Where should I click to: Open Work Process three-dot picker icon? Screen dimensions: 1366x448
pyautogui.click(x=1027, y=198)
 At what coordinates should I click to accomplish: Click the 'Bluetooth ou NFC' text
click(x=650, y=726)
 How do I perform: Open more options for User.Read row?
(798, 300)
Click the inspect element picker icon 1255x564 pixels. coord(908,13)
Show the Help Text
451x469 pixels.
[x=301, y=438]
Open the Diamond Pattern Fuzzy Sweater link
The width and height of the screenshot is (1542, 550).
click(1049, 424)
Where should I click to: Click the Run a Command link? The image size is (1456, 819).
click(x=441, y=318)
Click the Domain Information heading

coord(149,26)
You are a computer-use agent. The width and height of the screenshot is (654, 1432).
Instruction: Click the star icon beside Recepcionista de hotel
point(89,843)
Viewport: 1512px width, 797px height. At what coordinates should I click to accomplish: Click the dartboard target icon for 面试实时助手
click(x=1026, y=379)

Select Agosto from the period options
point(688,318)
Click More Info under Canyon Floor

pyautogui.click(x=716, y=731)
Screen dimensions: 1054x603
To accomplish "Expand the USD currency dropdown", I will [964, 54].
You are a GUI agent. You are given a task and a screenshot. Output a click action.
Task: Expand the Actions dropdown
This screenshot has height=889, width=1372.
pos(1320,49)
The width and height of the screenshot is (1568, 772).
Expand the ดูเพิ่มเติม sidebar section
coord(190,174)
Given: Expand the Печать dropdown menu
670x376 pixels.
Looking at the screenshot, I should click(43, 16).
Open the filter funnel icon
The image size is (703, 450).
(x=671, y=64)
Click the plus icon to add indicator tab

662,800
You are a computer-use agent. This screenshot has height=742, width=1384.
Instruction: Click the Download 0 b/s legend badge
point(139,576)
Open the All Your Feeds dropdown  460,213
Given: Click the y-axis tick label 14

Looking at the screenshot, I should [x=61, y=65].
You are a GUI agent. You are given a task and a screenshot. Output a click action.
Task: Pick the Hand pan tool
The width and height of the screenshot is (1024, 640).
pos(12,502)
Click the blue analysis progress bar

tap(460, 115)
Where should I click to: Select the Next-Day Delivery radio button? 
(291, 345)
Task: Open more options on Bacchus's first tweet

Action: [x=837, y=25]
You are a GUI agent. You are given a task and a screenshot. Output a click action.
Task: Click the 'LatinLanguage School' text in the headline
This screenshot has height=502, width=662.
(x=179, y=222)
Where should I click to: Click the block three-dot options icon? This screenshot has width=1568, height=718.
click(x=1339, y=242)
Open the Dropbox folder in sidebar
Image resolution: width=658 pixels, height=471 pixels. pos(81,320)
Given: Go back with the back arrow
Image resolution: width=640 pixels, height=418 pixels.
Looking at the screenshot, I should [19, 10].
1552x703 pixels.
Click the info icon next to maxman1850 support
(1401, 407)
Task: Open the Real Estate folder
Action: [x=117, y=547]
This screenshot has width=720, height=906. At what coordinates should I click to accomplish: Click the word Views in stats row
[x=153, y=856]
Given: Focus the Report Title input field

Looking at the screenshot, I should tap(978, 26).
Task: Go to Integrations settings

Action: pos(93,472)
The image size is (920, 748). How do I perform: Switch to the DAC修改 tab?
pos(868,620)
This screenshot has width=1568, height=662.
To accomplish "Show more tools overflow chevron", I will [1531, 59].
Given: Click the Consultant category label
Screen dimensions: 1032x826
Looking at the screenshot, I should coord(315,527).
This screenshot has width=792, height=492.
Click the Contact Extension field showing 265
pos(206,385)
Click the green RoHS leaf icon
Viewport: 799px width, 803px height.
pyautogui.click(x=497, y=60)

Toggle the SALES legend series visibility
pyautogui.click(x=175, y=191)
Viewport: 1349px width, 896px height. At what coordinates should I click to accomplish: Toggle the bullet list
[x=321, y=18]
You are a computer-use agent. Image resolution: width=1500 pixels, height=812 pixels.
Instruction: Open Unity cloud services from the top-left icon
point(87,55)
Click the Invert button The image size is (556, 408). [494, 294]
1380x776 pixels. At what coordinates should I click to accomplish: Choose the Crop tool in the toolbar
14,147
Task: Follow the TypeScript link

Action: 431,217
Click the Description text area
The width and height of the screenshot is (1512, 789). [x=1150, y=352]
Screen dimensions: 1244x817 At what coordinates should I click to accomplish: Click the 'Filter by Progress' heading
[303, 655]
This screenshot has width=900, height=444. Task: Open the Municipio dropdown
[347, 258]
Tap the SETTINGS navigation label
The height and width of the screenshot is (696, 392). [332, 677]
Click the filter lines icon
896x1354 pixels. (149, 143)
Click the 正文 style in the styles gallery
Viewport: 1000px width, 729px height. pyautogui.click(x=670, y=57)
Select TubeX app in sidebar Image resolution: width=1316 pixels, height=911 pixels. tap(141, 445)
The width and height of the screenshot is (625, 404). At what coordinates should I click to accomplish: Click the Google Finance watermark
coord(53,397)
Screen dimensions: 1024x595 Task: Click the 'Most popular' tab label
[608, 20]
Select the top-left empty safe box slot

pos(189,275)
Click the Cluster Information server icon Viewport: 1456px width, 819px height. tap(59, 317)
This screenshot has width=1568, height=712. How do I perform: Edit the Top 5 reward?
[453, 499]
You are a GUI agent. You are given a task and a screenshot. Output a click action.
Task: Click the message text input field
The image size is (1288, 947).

══════

Exercise goal ::
Transcribe each of the records above verbatim, keeping every line as it appears.

Exercise output ::
Where should I click to: Open Work Process three-dot picker icon? Screen dimensions: 1366x448
pyautogui.click(x=1027, y=198)
 At what coordinates should I click to accomplish: Click the 'Bluetooth ou NFC' text
click(x=650, y=726)
 How do I perform: Open more options for User.Read row?
(798, 300)
Click the inspect element picker icon 1255x564 pixels. coord(908,13)
Show the Help Text
451x469 pixels.
[x=301, y=438]
Open the Diamond Pattern Fuzzy Sweater link
The width and height of the screenshot is (1542, 550).
click(1049, 424)
Where should I click to: Click the Run a Command link? The image size is (1456, 819).
click(x=441, y=318)
Click the Domain Information heading

coord(149,26)
You are a computer-use agent. The width and height of the screenshot is (654, 1432).
Instruction: Click the star icon beside Recepcionista de hotel
point(89,843)
Viewport: 1512px width, 797px height. At what coordinates should I click to accomplish: Click the dartboard target icon for 面试实时助手
click(x=1026, y=379)

Select Agosto from the period options
point(688,318)
Click More Info under Canyon Floor

pyautogui.click(x=716, y=731)
Screen dimensions: 1054x603
To accomplish "Expand the USD currency dropdown", I will [964, 54].
You are a GUI agent. You are given a task and a screenshot. Output a click action.
Task: Expand the Actions dropdown
This screenshot has height=889, width=1372.
pos(1320,49)
The width and height of the screenshot is (1568, 772).
Expand the ดูเพิ่มเติม sidebar section
coord(190,174)
Given: Expand the Печать dropdown menu
670x376 pixels.
Looking at the screenshot, I should click(43, 16).
Open the filter funnel icon
The image size is (703, 450).
(x=671, y=64)
Click the plus icon to add indicator tab

662,800
You are a computer-use agent. This screenshot has height=742, width=1384.
Instruction: Click the Download 0 b/s legend badge
point(139,576)
Open the All Your Feeds dropdown  460,213
Given: Click the y-axis tick label 14

Looking at the screenshot, I should [x=61, y=65].
You are a GUI agent. You are given a task and a screenshot. Output a click action.
Task: Pick the Hand pan tool
The width and height of the screenshot is (1024, 640).
pos(12,502)
Click the blue analysis progress bar

tap(460, 115)
Where should I click to: Select the Next-Day Delivery radio button? 
(291, 345)
Task: Open more options on Bacchus's first tweet

Action: [x=837, y=25]
You are a GUI agent. You are given a task and a screenshot. Output a click action.
Task: Click the 'LatinLanguage School' text in the headline
This screenshot has height=502, width=662.
(x=179, y=222)
Where should I click to: Click the block three-dot options icon? This screenshot has width=1568, height=718.
click(x=1339, y=242)
Open the Dropbox folder in sidebar
Image resolution: width=658 pixels, height=471 pixels. pos(81,320)
Given: Go back with the back arrow
Image resolution: width=640 pixels, height=418 pixels.
Looking at the screenshot, I should [19, 10].
1552x703 pixels.
Click the info icon next to maxman1850 support
(1401, 407)
Task: Open the Real Estate folder
Action: [x=117, y=547]
This screenshot has width=720, height=906. At what coordinates should I click to accomplish: Click the word Views in stats row
[x=153, y=856]
Given: Focus the Report Title input field

Looking at the screenshot, I should tap(978, 26).
Task: Go to Integrations settings

Action: pos(93,472)
The image size is (920, 748). How do I perform: Switch to the DAC修改 tab?
pos(868,620)
This screenshot has width=1568, height=662.
To accomplish "Show more tools overflow chevron", I will [1531, 59].
Given: Click the Consultant category label
Screen dimensions: 1032x826
Looking at the screenshot, I should coord(315,527).
This screenshot has width=792, height=492.
Click the Contact Extension field showing 265
pos(206,385)
Click the green RoHS leaf icon
Viewport: 799px width, 803px height.
pyautogui.click(x=497, y=60)

Toggle the SALES legend series visibility
pyautogui.click(x=175, y=191)
Viewport: 1349px width, 896px height. At what coordinates should I click to accomplish: Toggle the bullet list
[x=321, y=18]
You are a computer-use agent. Image resolution: width=1500 pixels, height=812 pixels.
Instruction: Open Unity cloud services from the top-left icon
point(87,55)
Click the Invert button The image size is (556, 408). [494, 294]
1380x776 pixels. At what coordinates should I click to accomplish: Choose the Crop tool in the toolbar
14,147
Task: Follow the TypeScript link

Action: 431,217
Click the Description text area
The width and height of the screenshot is (1512, 789). [x=1150, y=352]
Screen dimensions: 1244x817 At what coordinates should I click to accomplish: Click the 'Filter by Progress' heading
[303, 655]
This screenshot has width=900, height=444. Task: Open the Municipio dropdown
[347, 258]
Tap the SETTINGS navigation label
The height and width of the screenshot is (696, 392). [332, 677]
Click the filter lines icon
896x1354 pixels. (149, 143)
Click the 正文 style in the styles gallery
Viewport: 1000px width, 729px height. pyautogui.click(x=670, y=57)
Select TubeX app in sidebar Image resolution: width=1316 pixels, height=911 pixels. tap(141, 445)
The width and height of the screenshot is (625, 404). At what coordinates should I click to accomplish: Click the Google Finance watermark
coord(53,397)
Screen dimensions: 1024x595 Task: Click the 'Most popular' tab label
[608, 20]
Select the top-left empty safe box slot

pos(189,275)
Click the Cluster Information server icon Viewport: 1456px width, 819px height. tap(59, 317)
This screenshot has width=1568, height=712. How do I perform: Edit the Top 5 reward?
[453, 499]
You are a GUI agent. You are given a task and a screenshot. Output a click action.
Task: Click the message text input field
The image size is (1288, 947).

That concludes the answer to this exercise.